== Data for analysis
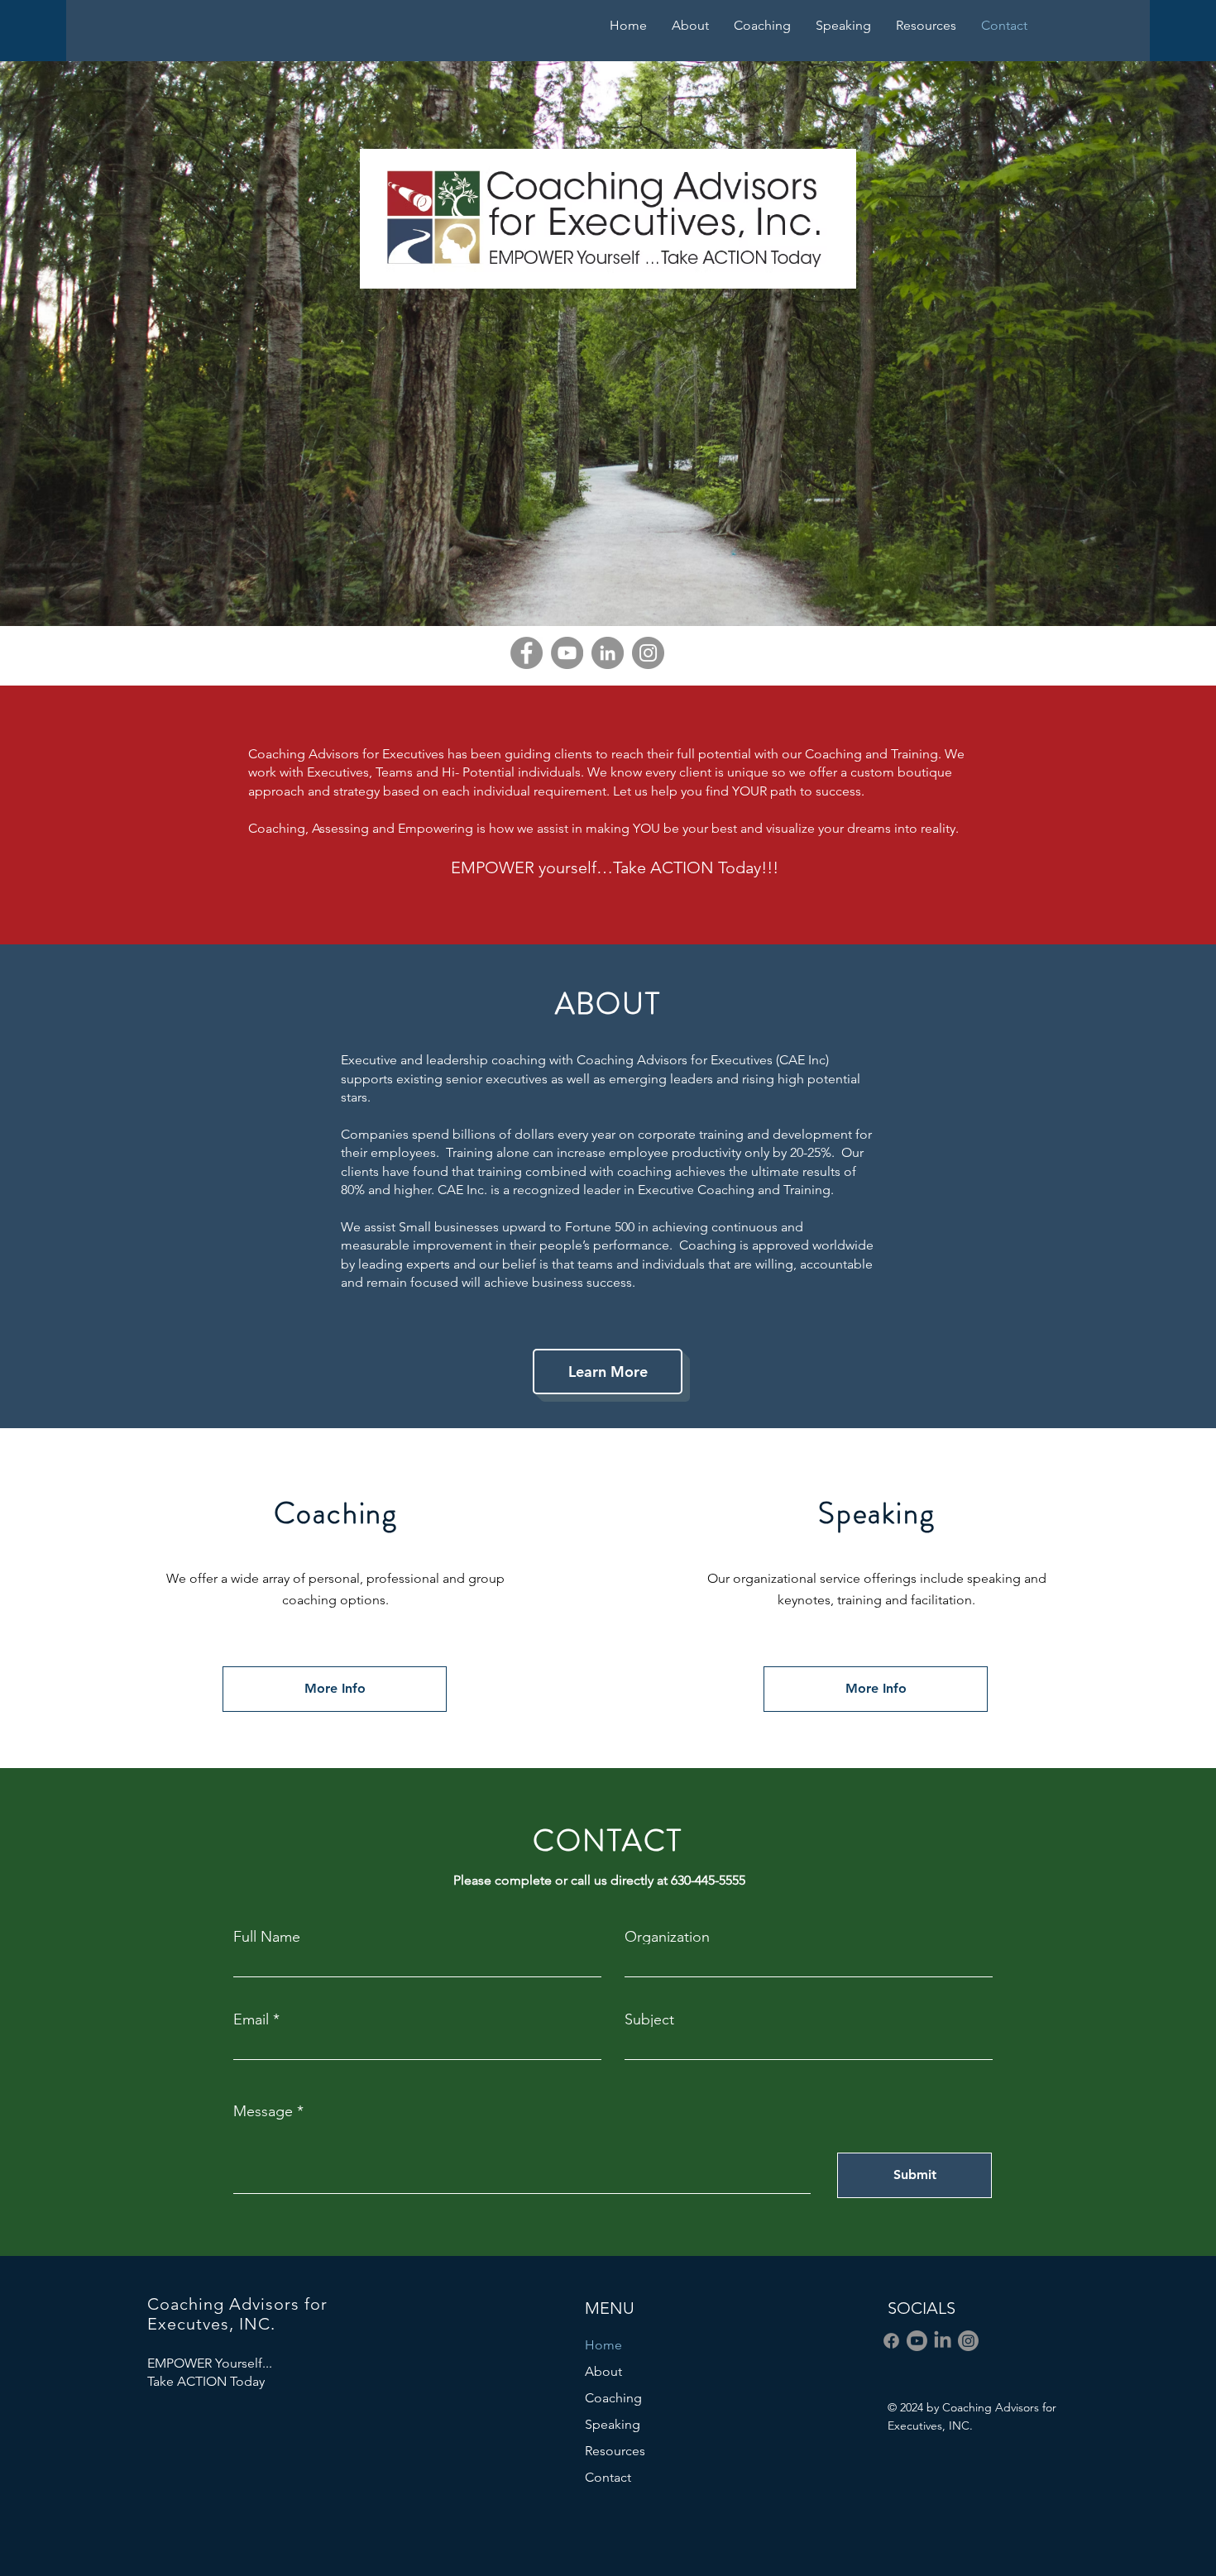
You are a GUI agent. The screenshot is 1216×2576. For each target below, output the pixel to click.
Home (603, 2345)
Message (263, 2111)
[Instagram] (648, 653)
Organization (667, 1936)
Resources (615, 2451)
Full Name (266, 1936)
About (603, 2371)
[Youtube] (917, 2340)
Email (251, 2019)
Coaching (613, 2398)
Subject (649, 2019)
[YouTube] (567, 653)
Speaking (612, 2424)
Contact (608, 2477)
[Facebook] (526, 653)
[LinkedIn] (607, 653)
====
Problem requirements:
Each record above must be returned exactly as written, with its pictures omitted.

Worked solution:
You are a GUI agent. The screenshot is 1216×2576. For each target below, output the pixel to click.
Home (603, 2345)
Message (263, 2111)
[Instagram] (648, 653)
Organization (667, 1936)
Resources (615, 2451)
Full Name (266, 1936)
About (603, 2371)
[Youtube] (917, 2340)
Email (251, 2019)
Coaching (613, 2398)
Subject (649, 2019)
[YouTube] (567, 653)
Speaking (612, 2424)
Contact (608, 2477)
[Facebook] (526, 653)
[LinkedIn] (607, 653)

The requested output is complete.